Here are some settings using ASIO drivers, in this case ASIO4All (which
provides an ASIO wrapper around Windows audio drivers). Note that
it is not necessary to select a timing reference output if a timing reference
is not being used. The ASIO Control Panel button launches
the ASIO control panel for the interface.
If the FlexASIO ASIO driver is being used the ASIO Control Panel button
will show a dialog that provides a graphical interface to generate and update the
FlexASIO configuration file, FlexASIO.toml.
REW's handling of the configuration file only supports the backend
and bufferSizeSamples options. The [input] and [output]
sections will only contain the selected input and output device names, they will
not contain any other options that FlexASIO supports. The configuration file is
updated when the Close panel and update config file button is pressed,
the FlexASIO driver is then reloaded to update the available inputs and outputs.
If the dialog is closed without using the Close panel and update config file
button any changes will be discarded.
Soundcard Calibration File Format
The calibration file is a plain text file which by default has the extension
.cal, though other extensions are also accepted. It should contain the actual
gain (and optionally phase) response of the interface at the frequencies given,
these will then be subtracted from subsequent measurements. The values in the
calibration file can be separated by spaces, tabs or commas.
Here is an example section of a valid file format:
- Each line of calibration data must have a frequency value and a
gain value, a phase value is optional
- Frequency is in Hz, gain in dB, phase in degrees
- The cal points can be at arbitrary frequency spacing, but each
line must have a higher frequency than the one before and there
must be at least 2 freq, gain data pairs
- Only lines which begin with a number are loaded, others
- In comma-delimited files there must be at least one space after the comma
- Spaces before values are ignored
- The sample rate at which the data was generated can be indicated by having
a line which starts "Sample Rate:" (without the quotation marks) followed
by the sample rate in Hz. REW checks for this when loading a file and will
warn if the rate does not match the current interface setting - calibration
data generated at a different sample rate will not provide accurate correction.
* Soundcard Calibration data saved by Room EQ Wizard V5.00
* Source: EDIROL UA-1A, Digital Audio Interface, Right channel, volume: no control
* Format: 256k Log Swept Sine, 1 sweep
* Dated: 21-Nov-2010 21:47:56
* Sample Rate: 44100
2.019 -1.424 53.471
2.219 -1.238 49.420
2.419 -1.062 45.118
2.619 -0.929 41.888
2.819 -0.823 39.056
3.019 -0.740 36.590
3.219 -0.668 34.409
3.419 -0.607 32.468
3.619 -0.557 30.736
3.819 -0.513 29.177
4.019 -0.475 27.777
4.219 -0.443 26.495
After a calibration file has been loaded it will be applied to all subsequent
measurements. Loading the calibration file does NOT affect any data already
measured and does not affect any measurement data that is imported. The
graph display is updated to show the calibration curve, offset to lie at the
current Target level.
Linear interpolation is used between calibration points. Outside the range of the
calibration data the behaviour depends on whether C weighting compensation has
been selected. If C weighting compensation is selected, C weighting curve figures
will be used for frequencies above or below the range of frequencies in the
calibration data. If not, the calibration values for the lowest frequency in the file
will also be applied for all lower frequencies and the calibration values for the
highest frequency in the file will be applied for all higher frequencies.

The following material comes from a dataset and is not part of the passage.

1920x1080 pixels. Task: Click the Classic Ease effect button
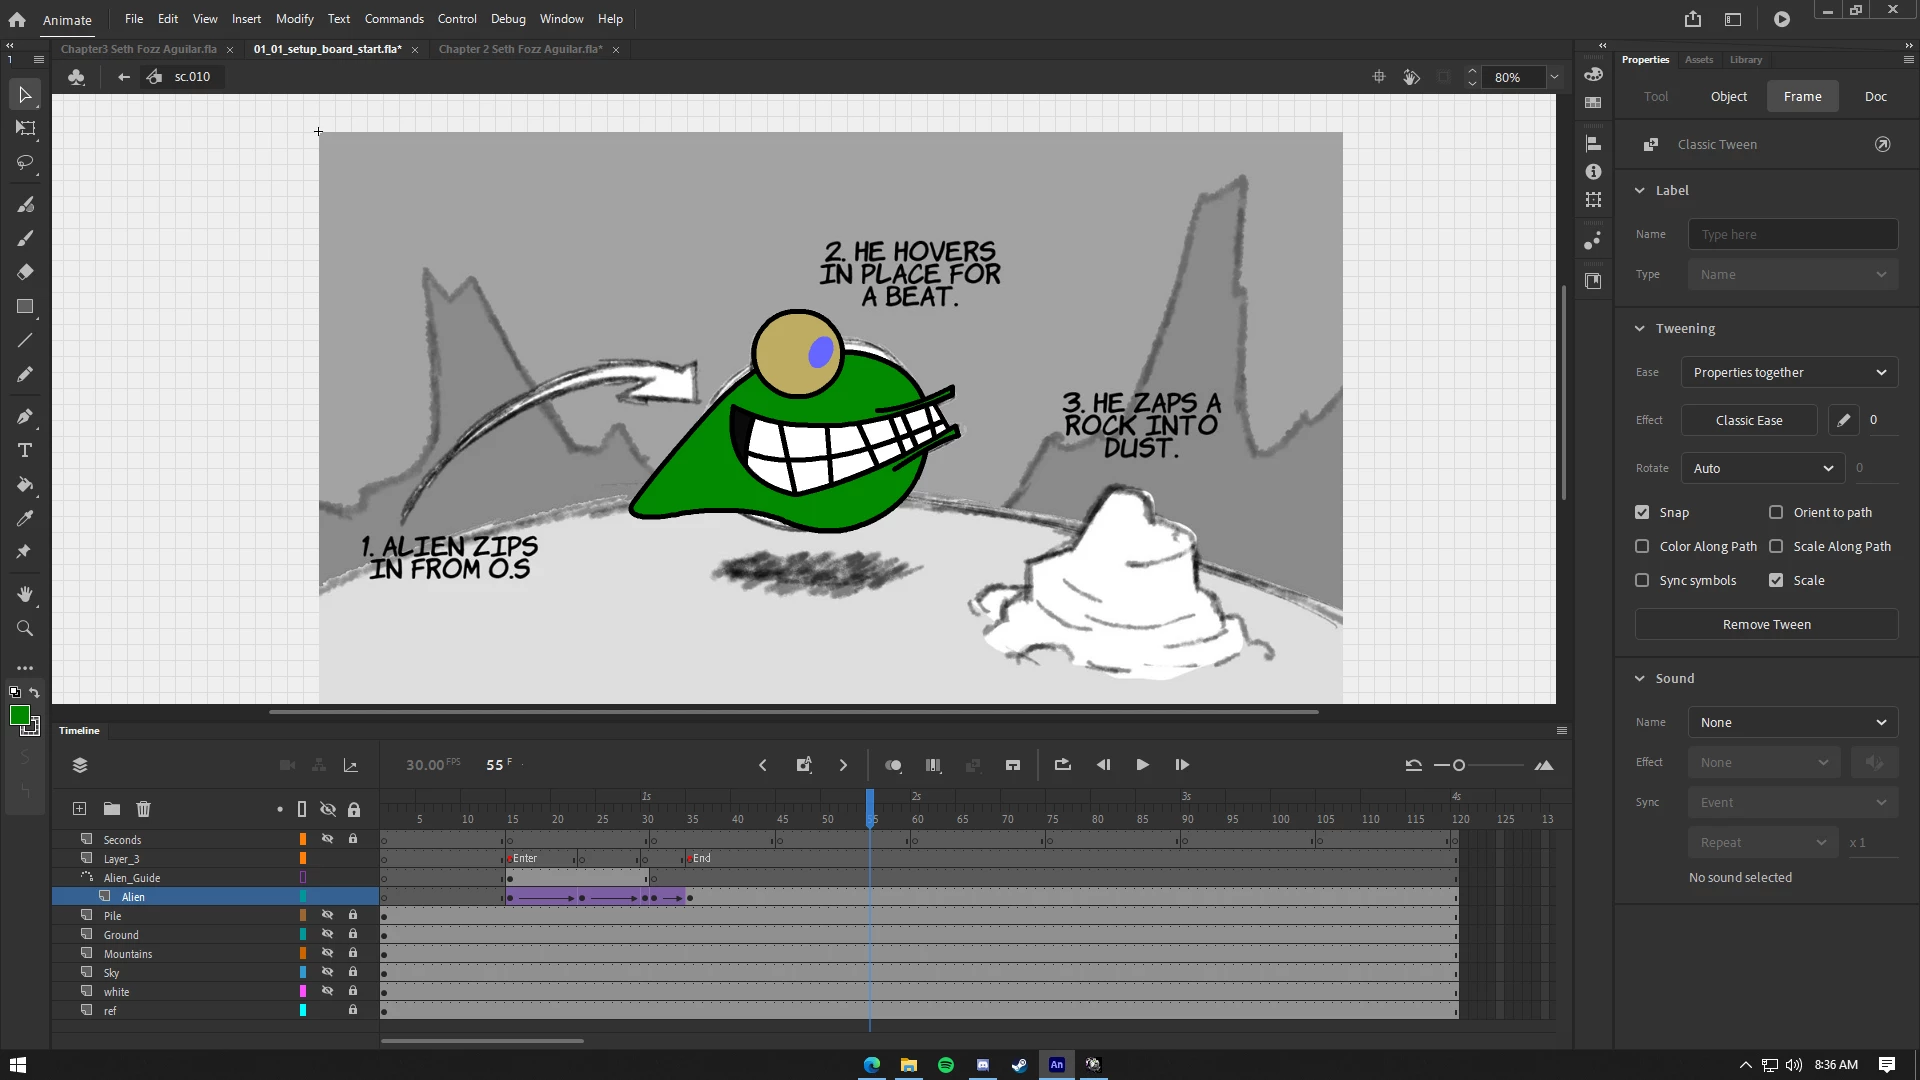[x=1748, y=420]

The calibration file name and path are remembered for the next startup, the
file will be loaded automatically when REW is started. A message confirming
loading of the file is given.
To stop calibration data being applied, use the Clear Cal... button.
Useful tip: To apply or remove a soundcard calibration file
after a measurement has been taken, simply load or clear the cal data
as required and press the Apply Windows button in the
IR Windows panel to recalculate the frequency response.